AI-Powered Devices Should 'Empower You To Be Able To Do Things You Couldn’t Do Otherwise

Tim Cook
Industrial Engineer, Developer, CEO of Apple

Following the 2024 WWDC keynote, the world finally sees Apple's first notable foray into generative AI technology, which the company is bringing through a software upgrade.

Initially meant for Apple devices powered by at least an A17 Pro processor, or M-series chip, 'Apple Intelligence' is supposed to bring a long list of AI-powered capabilities, part of which, is to enhance Siri through its integration with OpenAI, the company that brought ChatGPT and started this overall generative AI trend.

Apple CEO Tim Cook sat down for interviews with YouTuber MKBDHD, and spoke his thoughts about AI, the future of Apple with AI, and how he wishes to pass on his title to the next contender.

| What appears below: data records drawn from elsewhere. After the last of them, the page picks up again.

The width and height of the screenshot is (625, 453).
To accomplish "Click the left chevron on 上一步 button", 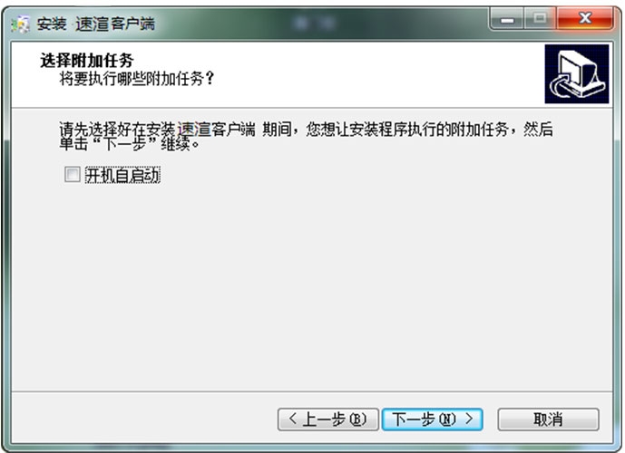I will point(293,419).
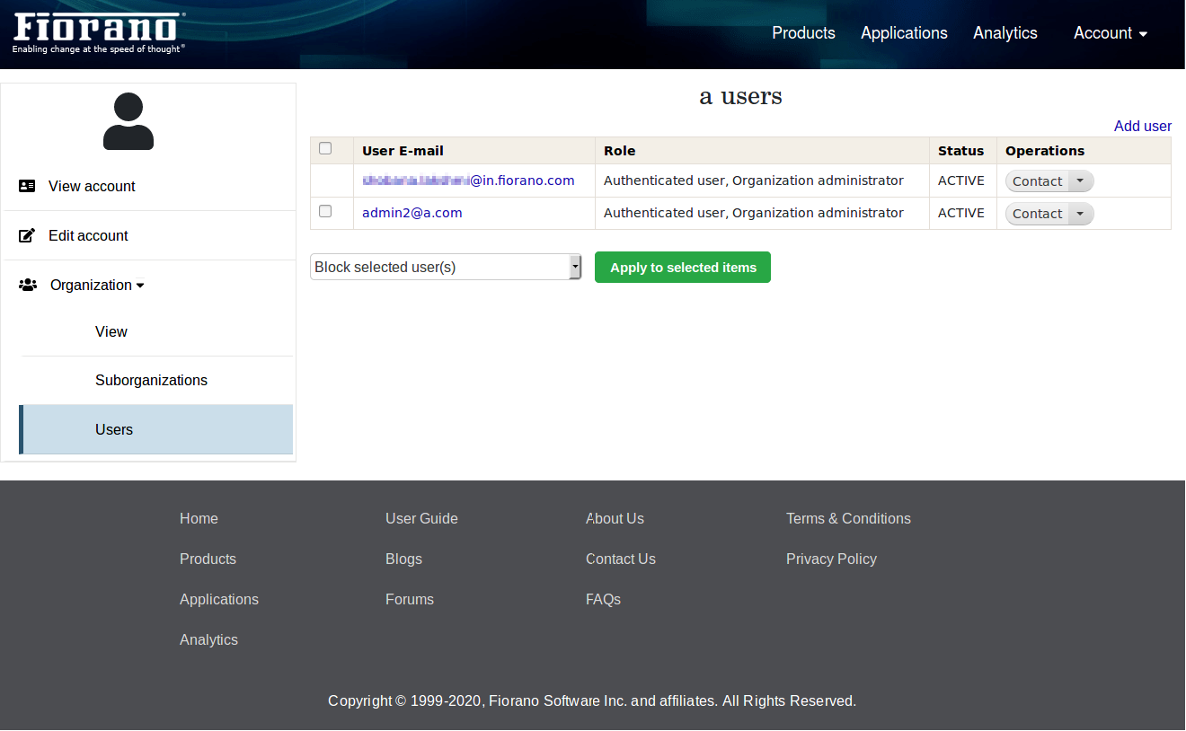
Task: Sort table by User E-mail header
Action: [x=403, y=151]
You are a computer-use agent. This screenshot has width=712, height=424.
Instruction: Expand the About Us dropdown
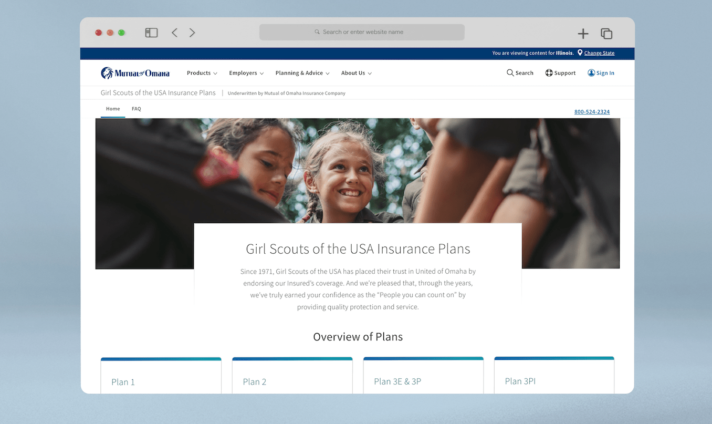coord(357,73)
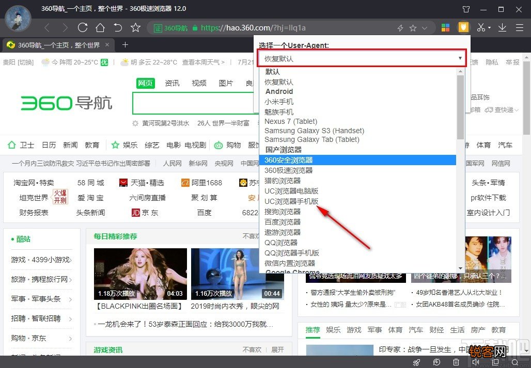Select 百度浏览器 user agent option
This screenshot has height=368, width=531.
(283, 222)
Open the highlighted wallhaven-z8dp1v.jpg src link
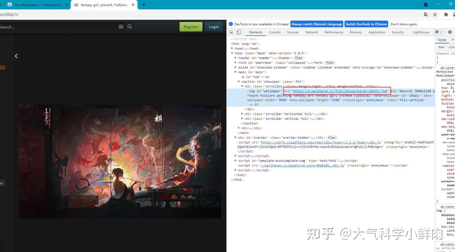Image resolution: width=455 pixels, height=252 pixels. click(x=340, y=91)
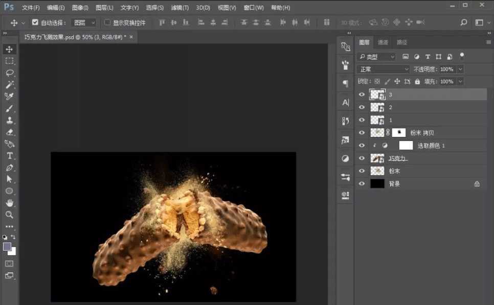494x305 pixels.
Task: Select the Lasso tool
Action: pyautogui.click(x=9, y=73)
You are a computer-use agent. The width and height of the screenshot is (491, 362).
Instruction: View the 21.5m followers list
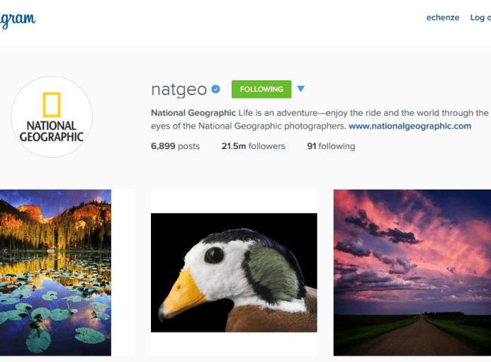coord(254,146)
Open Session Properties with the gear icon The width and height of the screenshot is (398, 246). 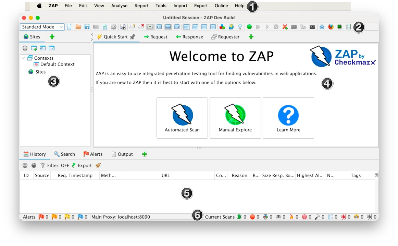click(114, 26)
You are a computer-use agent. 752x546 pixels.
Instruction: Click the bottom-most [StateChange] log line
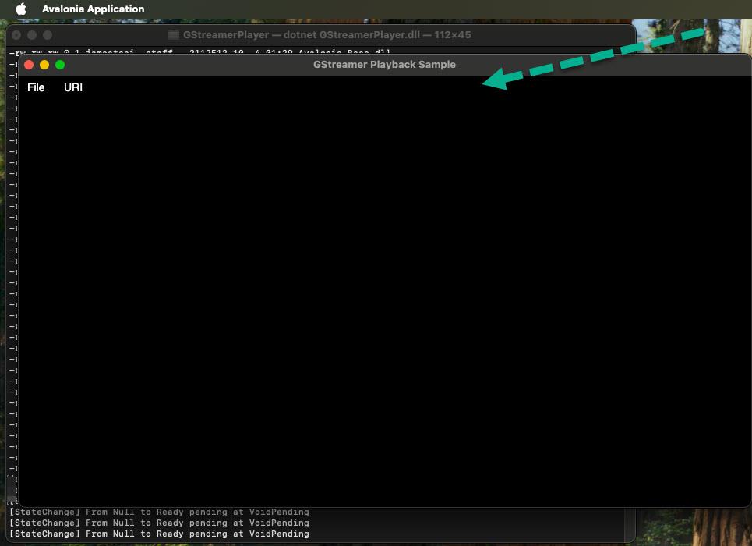(x=159, y=534)
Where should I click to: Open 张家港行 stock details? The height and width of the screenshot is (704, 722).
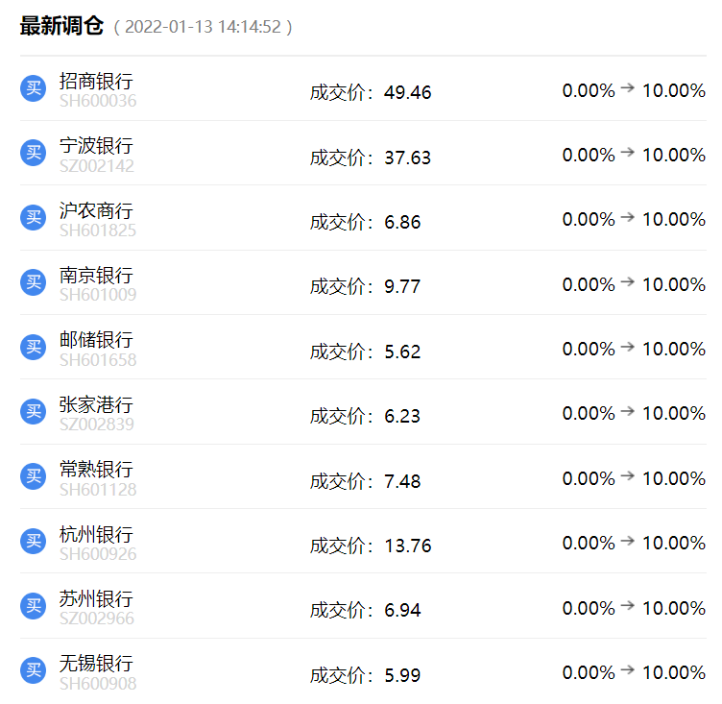96,404
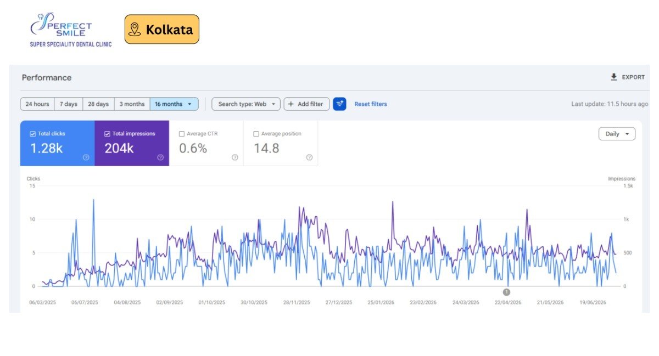Expand the 16 months date range dropdown

coord(174,104)
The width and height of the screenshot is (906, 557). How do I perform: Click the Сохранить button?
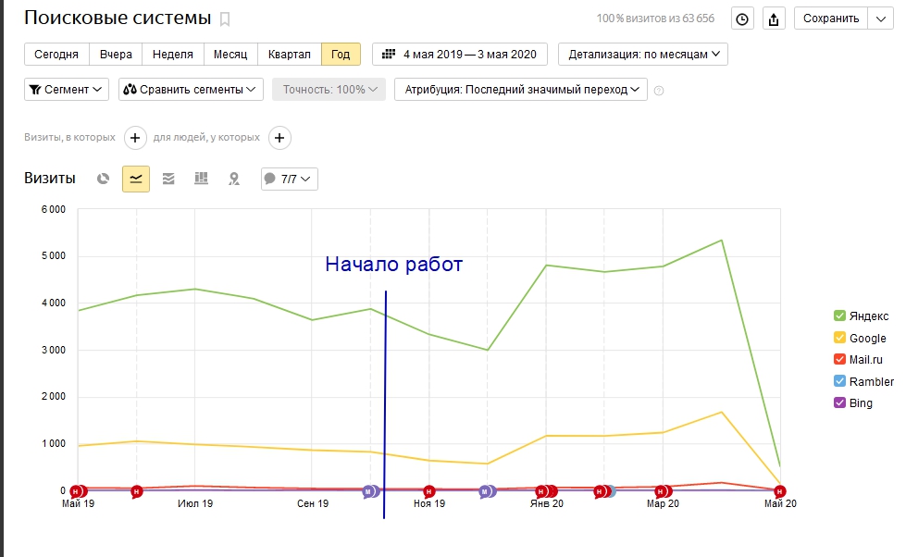[x=832, y=19]
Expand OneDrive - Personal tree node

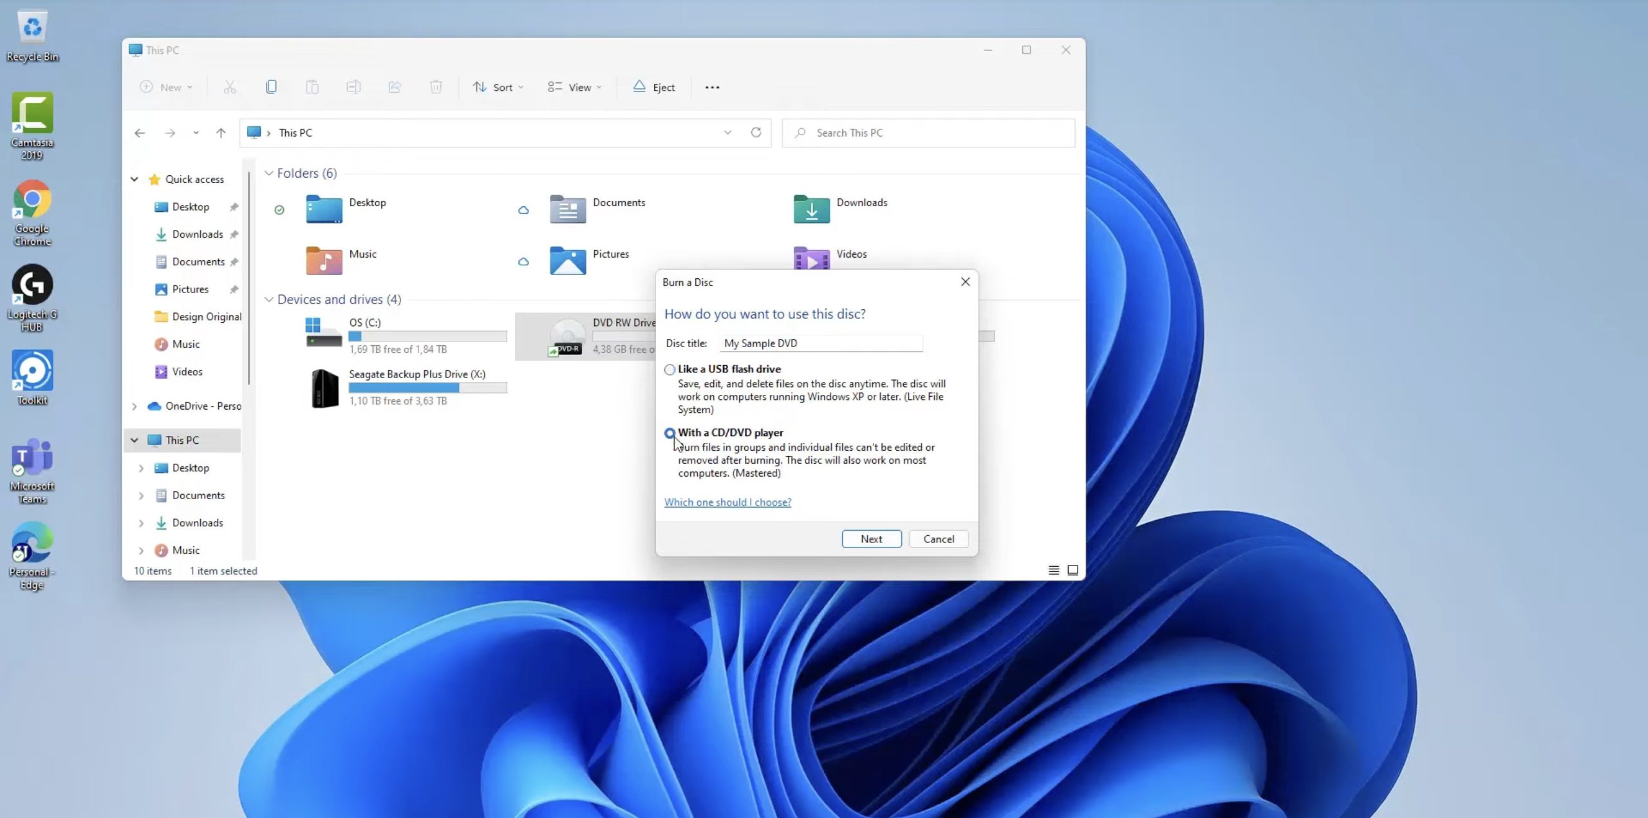(134, 406)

First of, the CEO touched on Apple's arrangement with OpenAI to integrate its LLM-powered AI into Apple's ecosystem.

Tim Cook
Tim Cook, CEO of Apple Inc.
"If you’re working on something that requires world knowledge, so you’re out of the domain of personal context and so forth, then you may want to go and use one of the large language models that are on the market."

"We selected what we feel is the best one with OpenAI and ChatGPT. But you’ll make a conscious decision to do that every time."

And regarding Apple Intelligence, and whether it could lead to people using their iPhone less, Cook noted that he believes there is a significant possibility for that to happen.

However, he said that it isn't Apple's intention to encourage users to spend their lives on their Apple devices.

Instead, he wishes people to use AI-powered Apple devices to empower them in doing things.

"I think it’s a possibility and a significant possibility. We’ve never been motivated for people to spend their lives on their devices. Our model is not one that needs engagement to succeed. Our model is one where we want to empower you to be able to do things you couldn’t do otherwise."

"I do believe that as things get smarter and smarter with Apple intelligence, that you can even take things that were taking more time will take less time now. I do think that opportunity exists."

Cook discussed how Apple didn't want to enter into the AI space until it knew that it was properly ready, and could do so responsibly.

After all, rivals like Google and Microsoft, for example, have been quick in releasing generative AI-powered products, and enhance them in quick succession, but experienced a lot of troubles and issues, as well as criticisms.

According to Cook, Apple primarily focuses on two core subjects: personal context and privacy. In this case, if the AI could risk user privacy, and that it wasn't already fitting a user's workflow, it shouldn't be released.

And lastly, MKBHD, whose real name is Marques Brownlee, also asked Cook about what he thinks his legacy will be as Apple CEO:

"I don’t think about it. To me, a legacy is something that is defined by other people looking at you, not something that you define yourself."

"I typically am always focused on the forward, not the rearview mirror. And that is a characteristic of Apple in general, is we’re very focused on the forward. You won’t find a museum here."

"And so I feel the same way personally. At some point there will be another CEO. And my whole focus in life will be on making them successful."